Durante la actividad, los estudiantes comienzan a perder el interés y se muestran paulatinamente más inquietos y bulliciosos.  Manifiestan que la música que están escuchando les aburre… La  actividad no está dando el resultado que el docente espera:  lograr que reconozcan las formas básicas de la canción.

Al salir de la clase,  el docente comenta sobre el fracaso de la actividad con el profesor jefe del 8º:

Prof. de Música:  ¡Qué difícil es que los niños aprendan a escuchar música con un oído analítico! No les interesa la buena música y además no están acostumbrados a escuchar atentamente, se distraen con mucha facilidad.

 

Prof. Jefe:  ¡Qué raro! Yo siempre los veo escuchando música… ¡Hasta en mis clases les tengo que llamar la atención pues se desconcentran de mis explicaciones de tanto escuchar hip hop y rock!

Analicemos el ejemplo

El docente no considera un aspecto clave para el éxito de la actividad. ¿Cuál es?
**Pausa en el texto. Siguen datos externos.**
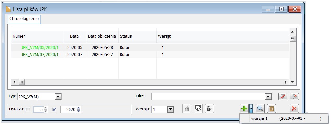The height and width of the screenshot is (125, 331).
Task: Open the Wersja dropdown list
Action: click(170, 109)
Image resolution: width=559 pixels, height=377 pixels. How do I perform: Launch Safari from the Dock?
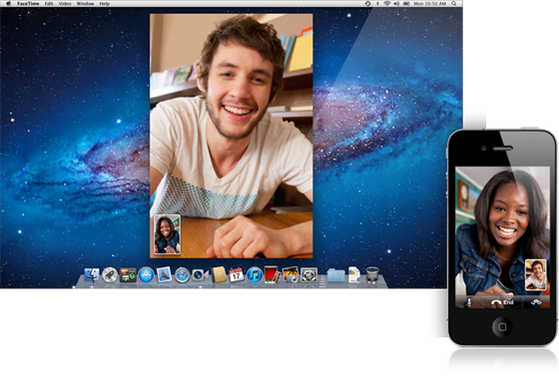tap(182, 275)
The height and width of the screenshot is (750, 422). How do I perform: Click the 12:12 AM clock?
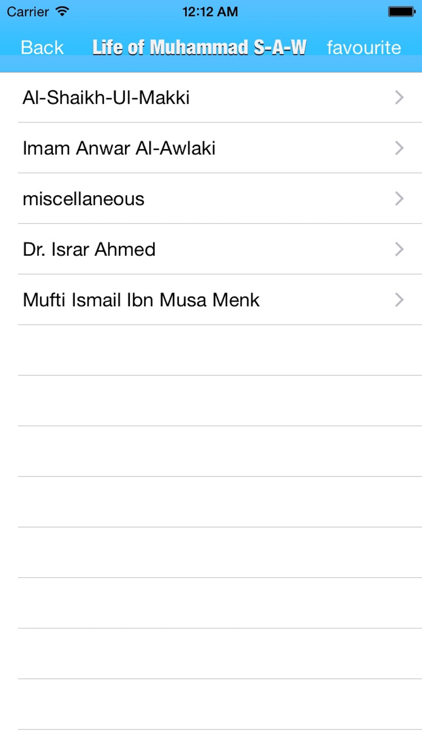click(x=210, y=11)
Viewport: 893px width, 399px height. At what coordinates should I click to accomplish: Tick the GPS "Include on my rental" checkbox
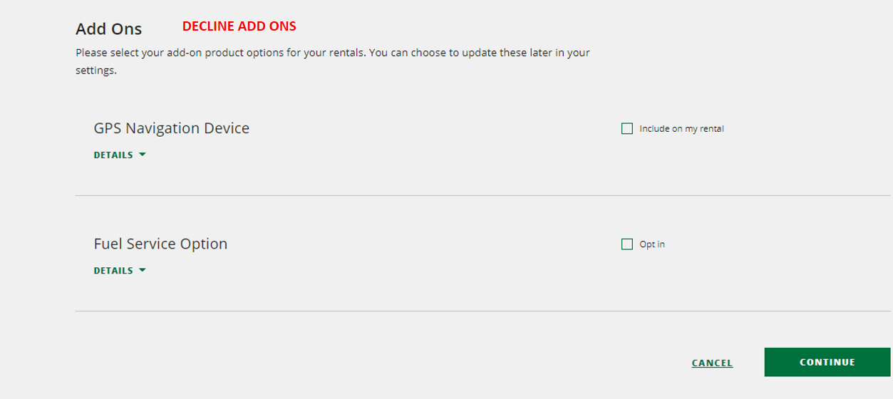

El profesor elige un repertorio basándose exclusivamente en la canción folclórica tradicional, sin considerar los gustos musicales de sus alumnos y alumnas. Esta puede ser una razón para la desmotivación y desconcentración durante la actividad de audición.

Cuando nos planteamos una meta de aprendizaje para los estudiantes, es importante reflexionar sobre las estrategias más pertinentes para lograrla. En este sentido, cuando no se consideran los intereses de los estudiantes, se desaprovecha la oportunidad de ligar los nuevos aprendizajes con aspectos significativos para ellos.

¿De qué forma se puede desarrollar esta clase considerando los intereses de los estudiantes?

Para que los estudiantes se involucren en la actividad y logren reconocer las diferentes formas de la canción, el docente podría cruzar estilos y expresiones artísticas, acercando los contenidos a la cultura musical de sus estudiantes. Por ejemplo, utilizar “covers” de canciones folclóricas interpretados por grupos de música actuales.

Conocer y tomar en cuenta los intereses de los estudiantes ayuda a mantenerlos motivados y focalizados en los aprendizajes, facilitando que vinculen los nuevos aprendizajes con aquello que ya conocen y valoran. Considerar los conocimientos previos, experiencias, intereses, etc. de los estudiantes, permite a los docentes diseñar y seleccionar estrategias de enseñanza más pertinentes y con sentido para los alumnos y alumnas.